-- Opening Marker --
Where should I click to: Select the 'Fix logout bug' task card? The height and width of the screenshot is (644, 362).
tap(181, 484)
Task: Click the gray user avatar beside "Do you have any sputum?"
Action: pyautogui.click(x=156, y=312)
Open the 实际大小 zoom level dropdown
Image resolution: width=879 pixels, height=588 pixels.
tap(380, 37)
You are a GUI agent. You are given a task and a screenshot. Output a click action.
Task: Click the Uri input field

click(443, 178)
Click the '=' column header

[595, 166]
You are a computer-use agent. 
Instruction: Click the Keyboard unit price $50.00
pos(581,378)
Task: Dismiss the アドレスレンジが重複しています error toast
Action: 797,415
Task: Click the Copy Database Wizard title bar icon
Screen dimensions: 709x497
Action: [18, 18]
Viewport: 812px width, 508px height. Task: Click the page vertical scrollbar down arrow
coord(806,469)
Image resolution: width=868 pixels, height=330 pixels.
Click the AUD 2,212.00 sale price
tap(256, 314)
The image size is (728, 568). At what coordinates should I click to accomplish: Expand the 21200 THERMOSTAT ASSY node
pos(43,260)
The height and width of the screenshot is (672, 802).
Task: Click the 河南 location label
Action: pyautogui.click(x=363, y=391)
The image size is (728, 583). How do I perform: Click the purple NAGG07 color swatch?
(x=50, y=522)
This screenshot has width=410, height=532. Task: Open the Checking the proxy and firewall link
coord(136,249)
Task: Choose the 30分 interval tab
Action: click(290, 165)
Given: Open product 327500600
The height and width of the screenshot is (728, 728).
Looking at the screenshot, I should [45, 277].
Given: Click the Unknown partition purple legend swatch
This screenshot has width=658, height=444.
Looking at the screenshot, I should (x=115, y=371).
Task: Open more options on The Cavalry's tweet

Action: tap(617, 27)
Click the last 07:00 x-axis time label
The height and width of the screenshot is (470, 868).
-- Closing Marker --
When you reach this point, go back and write out each record above exactly.

Where should I click to: Select the 'Fix logout bug' task card? The height and width of the screenshot is (644, 362).
tap(181, 484)
Task: Click the gray user avatar beside "Do you have any sputum?"
Action: pyautogui.click(x=156, y=312)
Open the 实际大小 zoom level dropdown
Image resolution: width=879 pixels, height=588 pixels.
tap(380, 37)
You are a GUI agent. You are given a task and a screenshot. Output a click action.
Task: Click the Uri input field

click(443, 178)
Click the '=' column header

[595, 166]
You are a computer-use agent. 
Instruction: Click the Keyboard unit price $50.00
pos(581,378)
Task: Dismiss the アドレスレンジが重複しています error toast
Action: 797,415
Task: Click the Copy Database Wizard title bar icon
Screen dimensions: 709x497
Action: [18, 18]
Viewport: 812px width, 508px height. Task: Click the page vertical scrollbar down arrow
coord(806,469)
Image resolution: width=868 pixels, height=330 pixels.
Click the AUD 2,212.00 sale price
tap(256, 314)
The image size is (728, 568). At what coordinates should I click to accomplish: Expand the 21200 THERMOSTAT ASSY node
pos(43,260)
The height and width of the screenshot is (672, 802).
Task: Click the 河南 location label
Action: pyautogui.click(x=363, y=391)
The image size is (728, 583). How do I perform: Click the purple NAGG07 color swatch?
(x=50, y=522)
This screenshot has width=410, height=532. Task: Open the Checking the proxy and firewall link
coord(136,249)
Task: Choose the 30分 interval tab
Action: click(290, 165)
Given: Open product 327500600
The height and width of the screenshot is (728, 728).
Looking at the screenshot, I should [45, 277].
Given: Click the Unknown partition purple legend swatch
This screenshot has width=658, height=444.
Looking at the screenshot, I should (x=115, y=371).
Task: Open more options on The Cavalry's tweet

Action: tap(617, 27)
Click the last 07:00 x-axis time label
The height and width of the screenshot is (470, 868).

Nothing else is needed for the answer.